Good call, but I don't think any liquid has got into this amp, it was housed in a 19" Rack unit in use so not used as a beer table like a lot of stage combos can be.
Well, the amp is still working, I've soaked tested it for ages, power-cycled, swapped inputs, all the things you'd do to double check its OK, seems fine. I'm happy to hand it back to its owner.
I repaired a lighting controller for the same fella earlier in the year. It was for some on-stage LED Lumieres (sp?) that hang from a series of T-bars. That was a diode failure that burnt out a resistor and took out the L6598 controller chip. I found what I think was liquid ingress but but I'm not sure if it caused the fault on this occasion.
On bench at the moment is his vintage (IMO) lovely big Trace Elliot pre and power amp. This has been interesting to work on, its been long-time stored in a damp leaky shed (perfect!) and theres a lot of corrosion on parts...
This fuse had been wrapped with wire as it had blown at sometime, see more corrosion on the cans of the output transistors too?...
The bearings on the fan are totally shot, it makes a complete racket, replacements are fairly expensive but a biker chum (also a retired Electronics Tech) came to the rescue with a good 2nd hand fan of the same spec, the original is so corroded the paint has lifted. Its done some serious hours of work, this amp was used a LOT...
State of this cooling fan!
The original reported fault,
"It hisses a lot, like a rainstorm outside!" I was told is also accompanied by the 'Overload' LED by the input socket permanently illuminated which he didn't remember.
Yesterday I did a "Hmm" and scratched my hairy chin before diving in. "Observation, observation, observation before you start" a wise TV engineer told me many years ago, he was brilliant to work with too.
Aha! big dry joint on one of the smoothing cap rails, see where my pointy thing is pointing?...
Cleaned up and remade the joints on that rail. Powered up, Overload LED on but the amp works fine although there is intermittent noise breakthrough. Probing around with an insulated pointy thing I found an area of the PCB where theres 3 small transistors and three trimmer pots which I believe are used to set the overload threshold at 3 points through the pre-amp section. 'Believe' as I cant get any service info from Trace Elliot on an amp this old, however the did kindly send me a late 80's schematic (hats-off to TE) that used a similar arrangement. Tapping this area reveals hiss/hash increases and decreases in the background, ooo, getting closer perhaps.
I cleaned the pots in case they were 'noisy', no change, then I started gently squirting freezer spray around the 3 small transistors, bingo, noises drop or trigger!

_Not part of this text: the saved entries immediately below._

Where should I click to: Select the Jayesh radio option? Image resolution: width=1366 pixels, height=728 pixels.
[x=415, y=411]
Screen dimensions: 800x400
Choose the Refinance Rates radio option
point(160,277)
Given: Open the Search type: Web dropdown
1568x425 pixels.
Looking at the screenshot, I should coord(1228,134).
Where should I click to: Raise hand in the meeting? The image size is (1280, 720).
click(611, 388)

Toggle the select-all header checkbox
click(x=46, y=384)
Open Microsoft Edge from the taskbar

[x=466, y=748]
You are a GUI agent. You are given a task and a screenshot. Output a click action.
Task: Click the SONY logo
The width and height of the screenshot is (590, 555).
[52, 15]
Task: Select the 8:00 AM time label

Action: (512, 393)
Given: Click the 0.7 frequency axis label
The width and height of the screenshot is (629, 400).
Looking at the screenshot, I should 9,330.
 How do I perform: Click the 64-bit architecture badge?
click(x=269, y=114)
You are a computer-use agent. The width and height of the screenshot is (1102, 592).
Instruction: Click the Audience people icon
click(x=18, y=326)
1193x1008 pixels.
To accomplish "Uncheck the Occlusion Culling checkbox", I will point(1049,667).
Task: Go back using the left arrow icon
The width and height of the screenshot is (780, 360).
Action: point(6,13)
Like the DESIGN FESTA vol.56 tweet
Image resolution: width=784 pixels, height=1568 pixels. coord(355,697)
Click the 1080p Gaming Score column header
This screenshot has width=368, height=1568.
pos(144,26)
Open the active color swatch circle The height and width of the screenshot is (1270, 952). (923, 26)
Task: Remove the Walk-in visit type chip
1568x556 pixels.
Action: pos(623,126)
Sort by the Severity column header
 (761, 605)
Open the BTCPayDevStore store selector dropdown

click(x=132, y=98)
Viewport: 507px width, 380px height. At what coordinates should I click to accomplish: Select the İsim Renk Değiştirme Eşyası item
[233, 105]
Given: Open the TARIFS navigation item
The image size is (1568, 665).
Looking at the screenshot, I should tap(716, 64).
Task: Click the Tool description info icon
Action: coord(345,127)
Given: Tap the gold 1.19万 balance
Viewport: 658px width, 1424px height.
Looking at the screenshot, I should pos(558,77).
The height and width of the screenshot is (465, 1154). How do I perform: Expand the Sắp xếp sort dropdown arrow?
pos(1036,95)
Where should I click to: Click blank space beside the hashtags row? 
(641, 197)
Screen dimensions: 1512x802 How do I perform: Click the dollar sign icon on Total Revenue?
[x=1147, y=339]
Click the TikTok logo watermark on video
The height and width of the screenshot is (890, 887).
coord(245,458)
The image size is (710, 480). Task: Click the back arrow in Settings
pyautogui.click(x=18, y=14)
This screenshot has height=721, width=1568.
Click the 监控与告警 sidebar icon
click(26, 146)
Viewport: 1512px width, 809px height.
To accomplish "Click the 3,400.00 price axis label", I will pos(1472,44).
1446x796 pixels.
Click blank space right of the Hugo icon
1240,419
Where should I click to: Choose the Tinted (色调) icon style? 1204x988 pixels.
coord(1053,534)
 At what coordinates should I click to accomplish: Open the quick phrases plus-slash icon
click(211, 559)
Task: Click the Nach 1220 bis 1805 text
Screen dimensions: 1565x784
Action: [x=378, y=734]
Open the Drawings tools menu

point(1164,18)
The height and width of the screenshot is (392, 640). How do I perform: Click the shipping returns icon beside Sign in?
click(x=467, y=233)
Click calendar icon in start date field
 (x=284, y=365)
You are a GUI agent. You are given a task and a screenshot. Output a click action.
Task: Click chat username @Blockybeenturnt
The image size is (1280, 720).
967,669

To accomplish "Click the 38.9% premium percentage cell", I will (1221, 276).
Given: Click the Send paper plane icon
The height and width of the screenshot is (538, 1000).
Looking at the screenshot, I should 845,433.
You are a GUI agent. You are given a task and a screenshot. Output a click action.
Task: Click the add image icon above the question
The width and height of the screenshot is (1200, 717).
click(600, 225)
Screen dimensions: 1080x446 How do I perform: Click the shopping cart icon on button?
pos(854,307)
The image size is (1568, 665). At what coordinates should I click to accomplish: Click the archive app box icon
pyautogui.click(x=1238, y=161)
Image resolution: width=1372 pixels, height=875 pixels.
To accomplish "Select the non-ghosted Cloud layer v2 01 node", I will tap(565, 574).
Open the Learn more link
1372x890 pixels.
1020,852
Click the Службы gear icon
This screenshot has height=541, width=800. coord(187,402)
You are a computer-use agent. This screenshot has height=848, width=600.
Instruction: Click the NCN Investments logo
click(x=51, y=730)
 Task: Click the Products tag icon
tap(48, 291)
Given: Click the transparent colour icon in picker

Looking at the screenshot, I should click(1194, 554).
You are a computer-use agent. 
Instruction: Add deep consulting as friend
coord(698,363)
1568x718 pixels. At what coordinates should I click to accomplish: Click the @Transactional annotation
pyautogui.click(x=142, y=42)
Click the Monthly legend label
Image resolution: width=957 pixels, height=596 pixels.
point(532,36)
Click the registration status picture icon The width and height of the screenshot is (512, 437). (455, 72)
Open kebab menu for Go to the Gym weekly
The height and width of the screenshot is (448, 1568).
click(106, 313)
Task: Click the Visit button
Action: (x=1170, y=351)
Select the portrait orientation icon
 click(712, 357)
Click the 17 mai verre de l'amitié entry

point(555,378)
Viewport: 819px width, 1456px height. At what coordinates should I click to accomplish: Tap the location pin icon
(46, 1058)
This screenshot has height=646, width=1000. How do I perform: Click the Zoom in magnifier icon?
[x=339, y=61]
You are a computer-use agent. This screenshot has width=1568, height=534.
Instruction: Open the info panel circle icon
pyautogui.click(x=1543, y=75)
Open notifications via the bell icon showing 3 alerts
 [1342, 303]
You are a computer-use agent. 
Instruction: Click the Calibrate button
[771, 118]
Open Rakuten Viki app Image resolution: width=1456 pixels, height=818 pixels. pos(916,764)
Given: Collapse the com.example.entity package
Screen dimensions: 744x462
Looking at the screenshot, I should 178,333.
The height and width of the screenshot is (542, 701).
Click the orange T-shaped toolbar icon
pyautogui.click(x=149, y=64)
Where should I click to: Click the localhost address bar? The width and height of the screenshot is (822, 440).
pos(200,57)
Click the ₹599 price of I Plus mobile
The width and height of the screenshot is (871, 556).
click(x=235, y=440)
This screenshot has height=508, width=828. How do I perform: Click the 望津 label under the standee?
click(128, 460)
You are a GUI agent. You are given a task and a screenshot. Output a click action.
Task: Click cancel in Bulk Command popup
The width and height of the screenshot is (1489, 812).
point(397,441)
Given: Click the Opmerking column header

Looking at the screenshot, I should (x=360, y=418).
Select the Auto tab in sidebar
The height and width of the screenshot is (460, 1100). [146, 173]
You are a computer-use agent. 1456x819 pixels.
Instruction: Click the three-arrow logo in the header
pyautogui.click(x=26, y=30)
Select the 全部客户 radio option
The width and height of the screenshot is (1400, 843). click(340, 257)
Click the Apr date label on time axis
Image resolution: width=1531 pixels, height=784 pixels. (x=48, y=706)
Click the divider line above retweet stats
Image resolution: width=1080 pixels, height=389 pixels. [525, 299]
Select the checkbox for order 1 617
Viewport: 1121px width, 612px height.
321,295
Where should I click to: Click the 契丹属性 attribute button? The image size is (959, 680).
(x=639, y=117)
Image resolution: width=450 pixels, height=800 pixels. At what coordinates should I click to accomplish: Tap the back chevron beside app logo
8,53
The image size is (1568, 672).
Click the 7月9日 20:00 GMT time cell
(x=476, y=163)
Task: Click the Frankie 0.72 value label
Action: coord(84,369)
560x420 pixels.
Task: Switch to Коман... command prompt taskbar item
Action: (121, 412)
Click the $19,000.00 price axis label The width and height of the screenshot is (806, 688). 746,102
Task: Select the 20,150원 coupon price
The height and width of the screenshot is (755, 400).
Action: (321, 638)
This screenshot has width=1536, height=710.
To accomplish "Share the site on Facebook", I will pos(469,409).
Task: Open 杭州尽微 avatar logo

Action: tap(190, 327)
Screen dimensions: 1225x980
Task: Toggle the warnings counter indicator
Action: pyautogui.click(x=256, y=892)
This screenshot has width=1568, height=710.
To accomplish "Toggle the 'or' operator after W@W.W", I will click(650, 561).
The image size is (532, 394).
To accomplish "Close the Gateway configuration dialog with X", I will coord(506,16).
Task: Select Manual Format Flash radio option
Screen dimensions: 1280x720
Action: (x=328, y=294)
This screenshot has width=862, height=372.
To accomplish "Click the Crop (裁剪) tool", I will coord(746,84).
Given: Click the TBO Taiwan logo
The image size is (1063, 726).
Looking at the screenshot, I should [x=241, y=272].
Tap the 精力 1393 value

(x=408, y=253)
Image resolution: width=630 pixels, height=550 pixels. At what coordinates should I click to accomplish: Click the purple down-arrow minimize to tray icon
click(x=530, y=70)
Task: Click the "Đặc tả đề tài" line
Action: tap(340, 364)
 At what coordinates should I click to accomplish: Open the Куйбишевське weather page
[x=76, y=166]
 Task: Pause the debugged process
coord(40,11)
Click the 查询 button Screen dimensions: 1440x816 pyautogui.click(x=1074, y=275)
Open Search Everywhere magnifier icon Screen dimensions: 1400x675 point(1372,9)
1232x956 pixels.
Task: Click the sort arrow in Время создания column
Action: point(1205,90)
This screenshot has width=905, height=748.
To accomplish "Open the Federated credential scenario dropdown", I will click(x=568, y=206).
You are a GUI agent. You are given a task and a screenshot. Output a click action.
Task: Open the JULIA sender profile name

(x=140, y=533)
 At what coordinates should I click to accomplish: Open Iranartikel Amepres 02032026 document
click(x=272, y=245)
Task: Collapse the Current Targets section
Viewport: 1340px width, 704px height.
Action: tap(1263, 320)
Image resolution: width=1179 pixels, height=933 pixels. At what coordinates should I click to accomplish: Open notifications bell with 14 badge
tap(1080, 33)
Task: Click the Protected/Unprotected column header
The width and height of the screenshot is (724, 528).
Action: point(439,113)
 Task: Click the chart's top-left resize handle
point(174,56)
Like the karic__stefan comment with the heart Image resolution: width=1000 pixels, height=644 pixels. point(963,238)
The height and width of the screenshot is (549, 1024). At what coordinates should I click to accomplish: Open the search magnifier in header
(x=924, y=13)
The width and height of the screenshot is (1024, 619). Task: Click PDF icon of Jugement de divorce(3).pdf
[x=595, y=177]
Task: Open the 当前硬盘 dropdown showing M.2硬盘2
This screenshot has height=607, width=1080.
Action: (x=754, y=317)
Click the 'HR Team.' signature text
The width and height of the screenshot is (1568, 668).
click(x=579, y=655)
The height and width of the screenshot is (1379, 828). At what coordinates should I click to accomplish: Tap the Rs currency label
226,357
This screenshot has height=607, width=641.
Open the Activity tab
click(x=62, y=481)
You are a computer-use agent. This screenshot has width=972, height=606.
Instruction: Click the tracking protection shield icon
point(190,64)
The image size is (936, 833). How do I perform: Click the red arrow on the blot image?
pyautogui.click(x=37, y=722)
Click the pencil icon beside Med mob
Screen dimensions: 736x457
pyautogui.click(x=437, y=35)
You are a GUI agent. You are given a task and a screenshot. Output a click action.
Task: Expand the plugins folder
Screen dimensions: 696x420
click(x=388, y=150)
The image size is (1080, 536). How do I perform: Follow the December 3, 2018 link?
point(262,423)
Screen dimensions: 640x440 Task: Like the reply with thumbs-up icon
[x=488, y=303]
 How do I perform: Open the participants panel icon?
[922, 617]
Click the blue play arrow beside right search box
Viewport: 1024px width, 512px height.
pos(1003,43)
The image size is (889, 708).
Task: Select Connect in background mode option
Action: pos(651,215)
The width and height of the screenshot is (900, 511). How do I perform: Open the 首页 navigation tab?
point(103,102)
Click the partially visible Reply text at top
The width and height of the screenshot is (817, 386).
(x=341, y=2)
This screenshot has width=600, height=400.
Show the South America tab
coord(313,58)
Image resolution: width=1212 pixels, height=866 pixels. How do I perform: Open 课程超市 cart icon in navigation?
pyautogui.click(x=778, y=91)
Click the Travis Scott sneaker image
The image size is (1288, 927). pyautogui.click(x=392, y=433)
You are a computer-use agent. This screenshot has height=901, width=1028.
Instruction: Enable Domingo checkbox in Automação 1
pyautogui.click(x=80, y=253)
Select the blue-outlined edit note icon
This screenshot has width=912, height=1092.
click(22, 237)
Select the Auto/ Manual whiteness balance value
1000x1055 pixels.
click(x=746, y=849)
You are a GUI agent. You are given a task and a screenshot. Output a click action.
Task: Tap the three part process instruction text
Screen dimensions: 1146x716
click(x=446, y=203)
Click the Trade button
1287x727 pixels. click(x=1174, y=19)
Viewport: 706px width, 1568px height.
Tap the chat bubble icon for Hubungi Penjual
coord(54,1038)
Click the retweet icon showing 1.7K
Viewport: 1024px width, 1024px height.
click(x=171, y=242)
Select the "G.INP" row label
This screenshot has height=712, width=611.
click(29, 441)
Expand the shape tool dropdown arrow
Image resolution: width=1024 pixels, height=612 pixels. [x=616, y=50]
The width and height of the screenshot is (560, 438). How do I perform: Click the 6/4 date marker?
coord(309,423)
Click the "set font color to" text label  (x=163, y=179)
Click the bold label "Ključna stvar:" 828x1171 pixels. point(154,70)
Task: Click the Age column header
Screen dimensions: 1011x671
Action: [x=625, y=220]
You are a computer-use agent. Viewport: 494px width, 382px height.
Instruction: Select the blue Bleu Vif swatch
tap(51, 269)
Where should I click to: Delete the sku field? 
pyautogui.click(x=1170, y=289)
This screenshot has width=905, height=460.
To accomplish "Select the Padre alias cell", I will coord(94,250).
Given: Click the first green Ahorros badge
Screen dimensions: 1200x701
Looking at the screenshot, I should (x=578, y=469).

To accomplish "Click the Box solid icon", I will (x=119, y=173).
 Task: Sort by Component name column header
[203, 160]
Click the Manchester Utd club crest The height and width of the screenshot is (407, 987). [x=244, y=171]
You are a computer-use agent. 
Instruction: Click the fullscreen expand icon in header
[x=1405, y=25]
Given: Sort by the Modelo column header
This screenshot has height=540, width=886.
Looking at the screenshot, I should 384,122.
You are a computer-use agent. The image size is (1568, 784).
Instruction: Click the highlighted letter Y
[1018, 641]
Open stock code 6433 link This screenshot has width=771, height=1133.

Aha, one of the transistors is breaking down maybe? More very gentle freezing to narrow down the fault to one transistor. Theres a lot of solder flux around this area too from the manufacture in ~1981/2.
Then nothing, no Overload light on, no hisses and pops, just a perfectly working amp! Now this is where it gets weird.
I couldn't induce the fault again, heating (small heat gun with a nozzle) and cooling (can of freezer with a tube) the suspect transistor doesn't do a thing. As a precaution I removed all 3 transistors, checked their fwd volt drops using the diode test function on my ancient DVM and cleaned the corrosion off their poor little legs then replaced them all in the same positions but not before removing all the flux with IPA, there was a LOT of it.
Spotless now...
And a day later the amp remains perfect. I know its a bit far-fetched but I wonder if me freezing the transistor/s has altered the chemistry of the large amount of flux around that area on the PCB and that was what was slightly conductive maybe and tripping the Overload sense circuitry? Or maybe the transistor was noisy/breaking down and the heat/cooling cycles has temporarily jolted it back to life? I dunno TBH.
Odd, but interesting.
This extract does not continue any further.